### The request
Please revise the entries from the line containing "How do I perform: Open" through the end of the entries, replacing "badge" with "icon" and changing nothing else. Leave the pictures out of your answer.

### Stored records
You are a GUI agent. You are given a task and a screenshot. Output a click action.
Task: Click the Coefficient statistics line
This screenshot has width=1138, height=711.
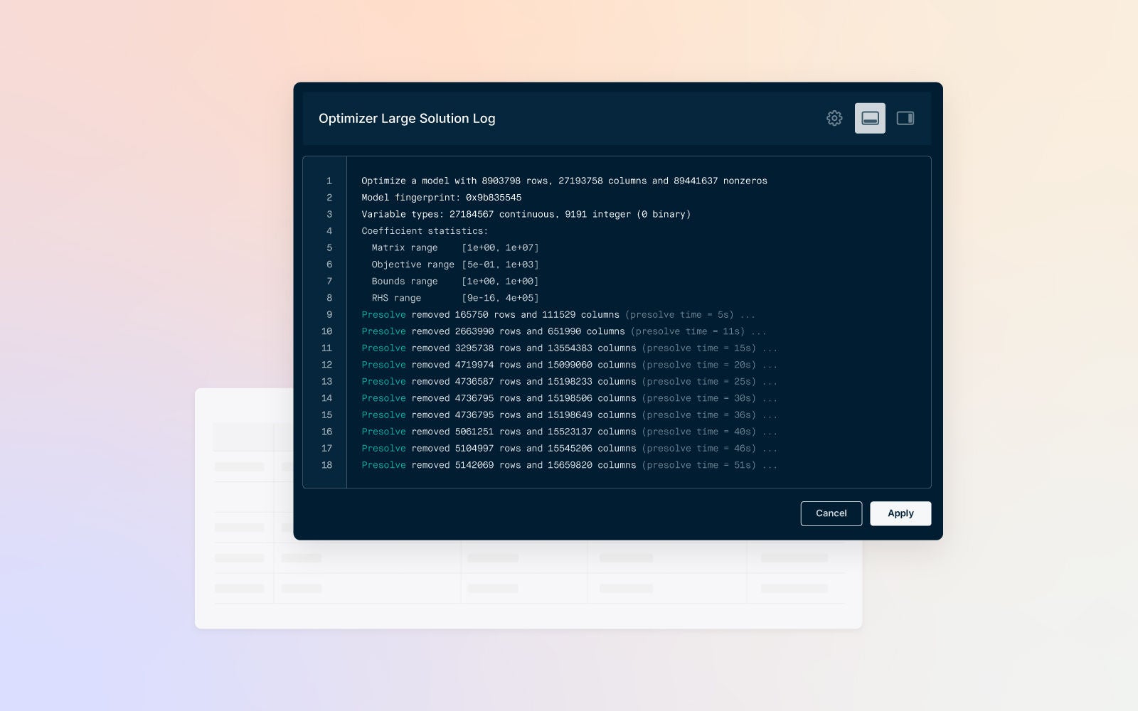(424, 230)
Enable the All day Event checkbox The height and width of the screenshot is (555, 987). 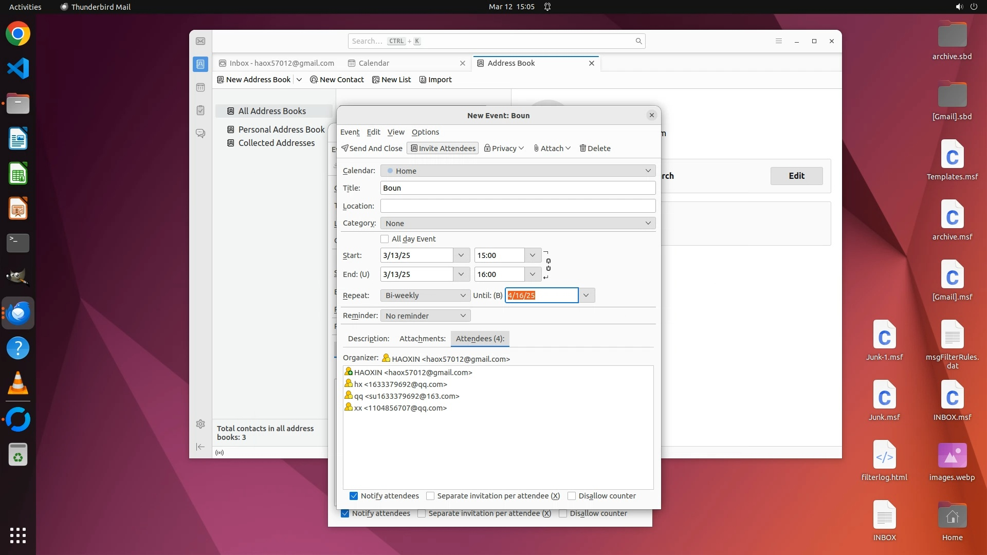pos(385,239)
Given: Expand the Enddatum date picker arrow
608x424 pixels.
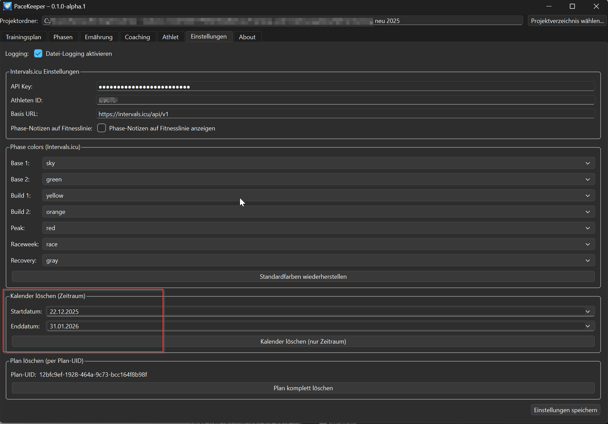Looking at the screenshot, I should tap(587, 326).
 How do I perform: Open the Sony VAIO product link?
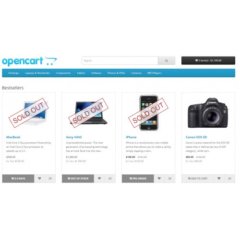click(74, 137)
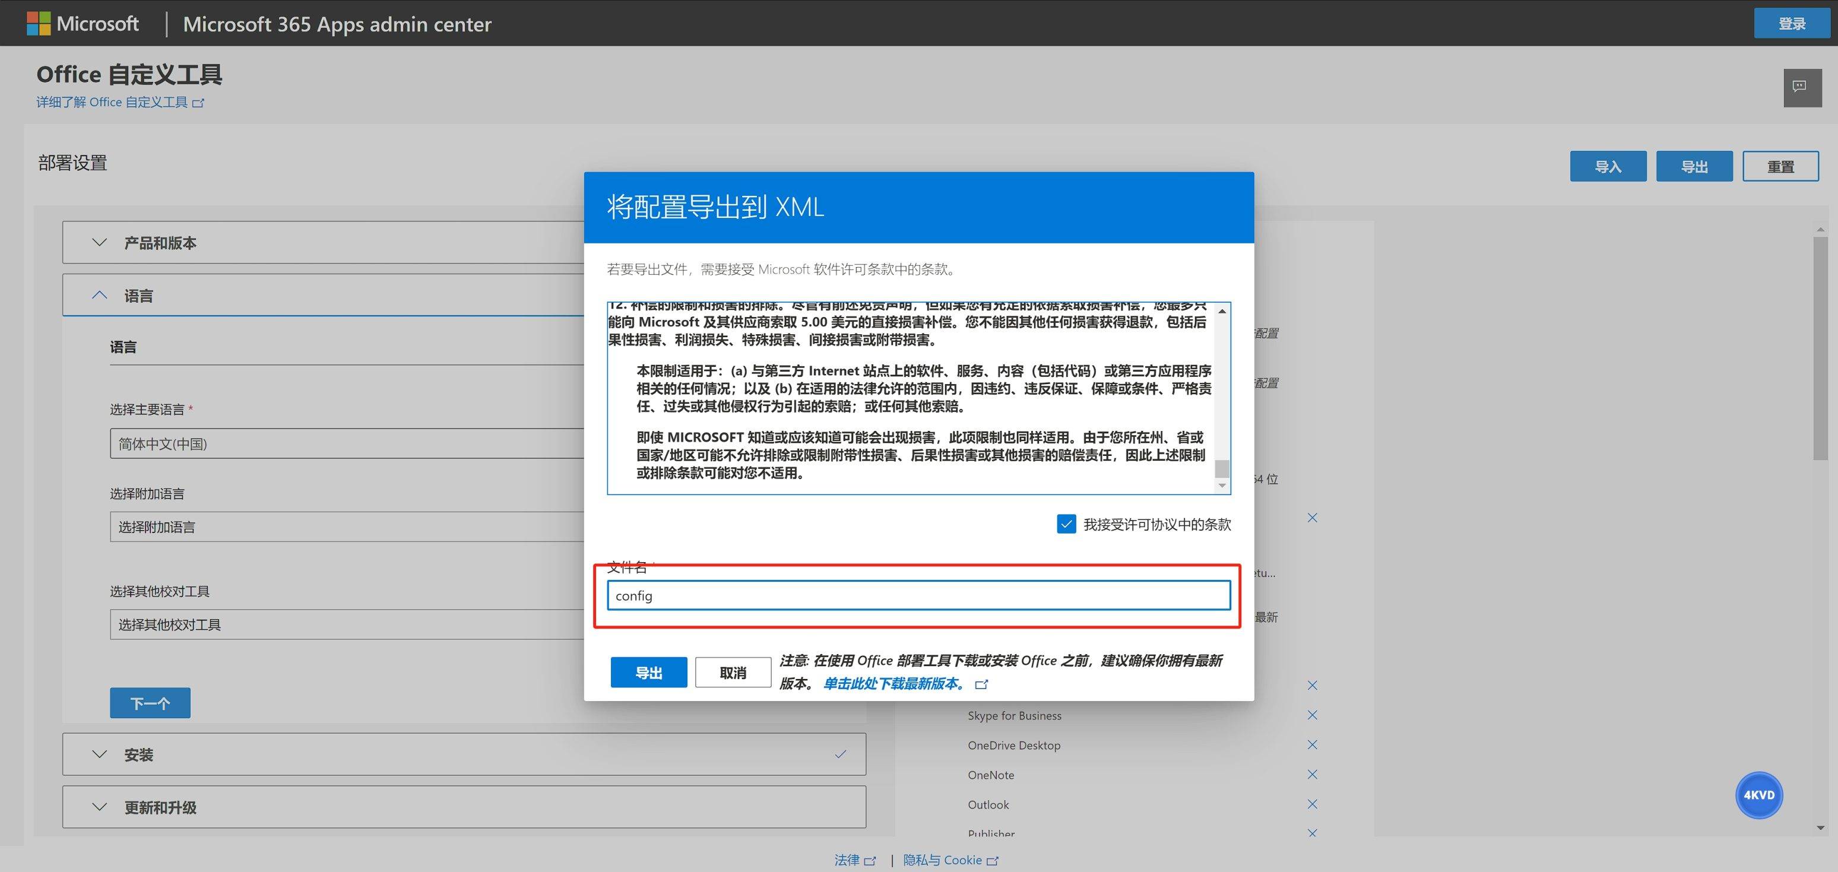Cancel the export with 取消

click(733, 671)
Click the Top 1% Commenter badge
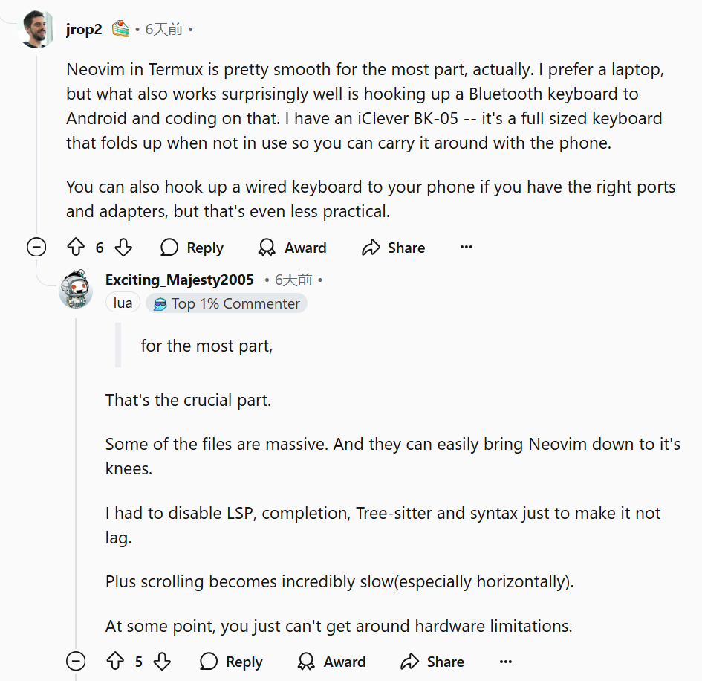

### Task solution
 How do I perform: Open the Sony VAIO product link?
click(74, 137)
Cancel the export with 取消

click(733, 671)
Click the Top 1% Commenter icon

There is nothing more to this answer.